====== Task input
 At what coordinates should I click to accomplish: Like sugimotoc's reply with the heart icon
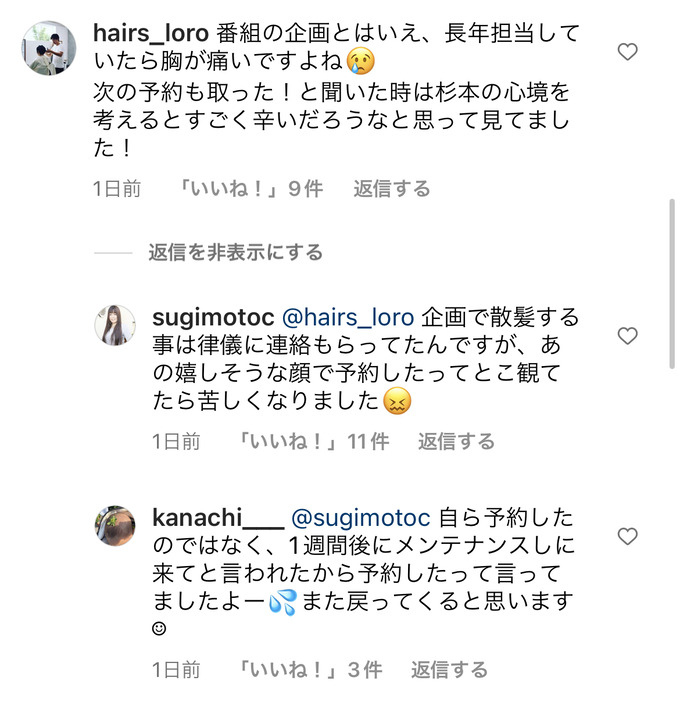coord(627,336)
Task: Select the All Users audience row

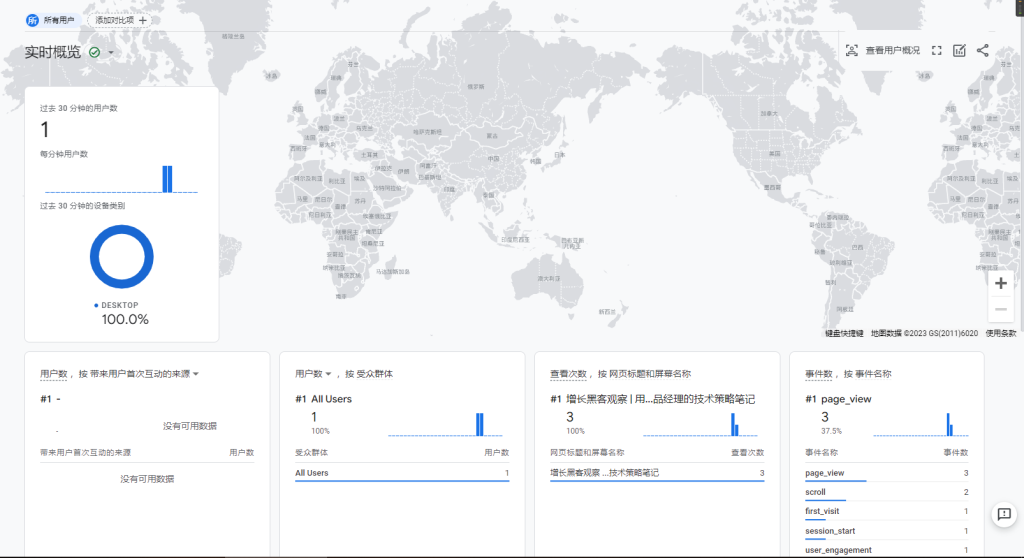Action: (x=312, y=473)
============
====== Task input
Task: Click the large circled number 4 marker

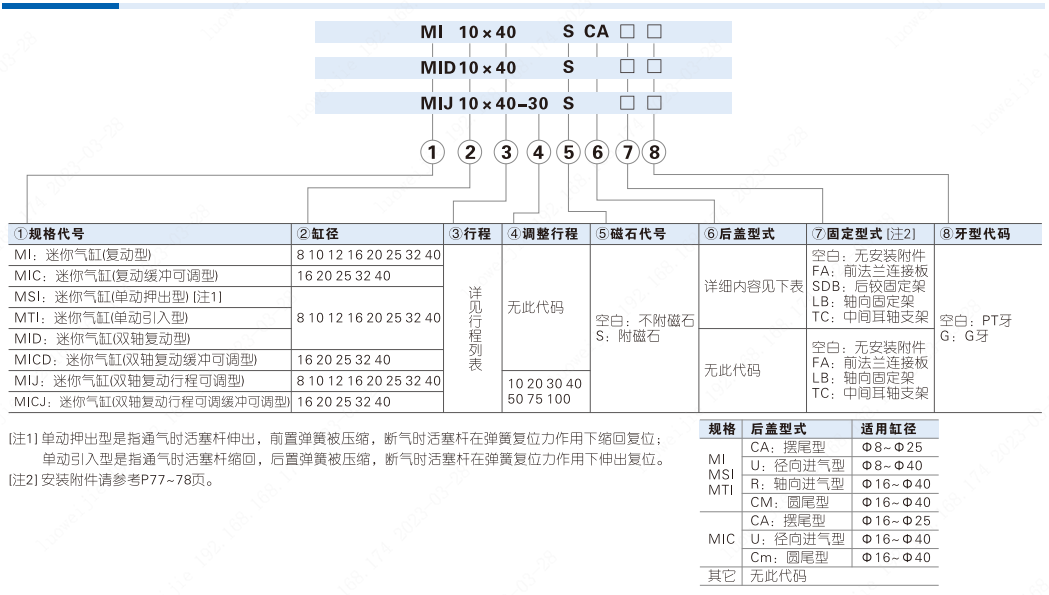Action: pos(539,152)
============
### Aim
Format the lines from the line containing "At what coordinates" through the line containing "Action: (x=312, y=473)" as a JSON list of strings, one string per line, omitting blank lines and leaving out the pictures.

### Completed exercise
[
  " At what coordinates should I click to accomplish: Like sugimotoc's reply with the heart icon",
  "coord(627,336)",
  "Task: Select the All Users audience row",
  "Action: (x=312, y=473)"
]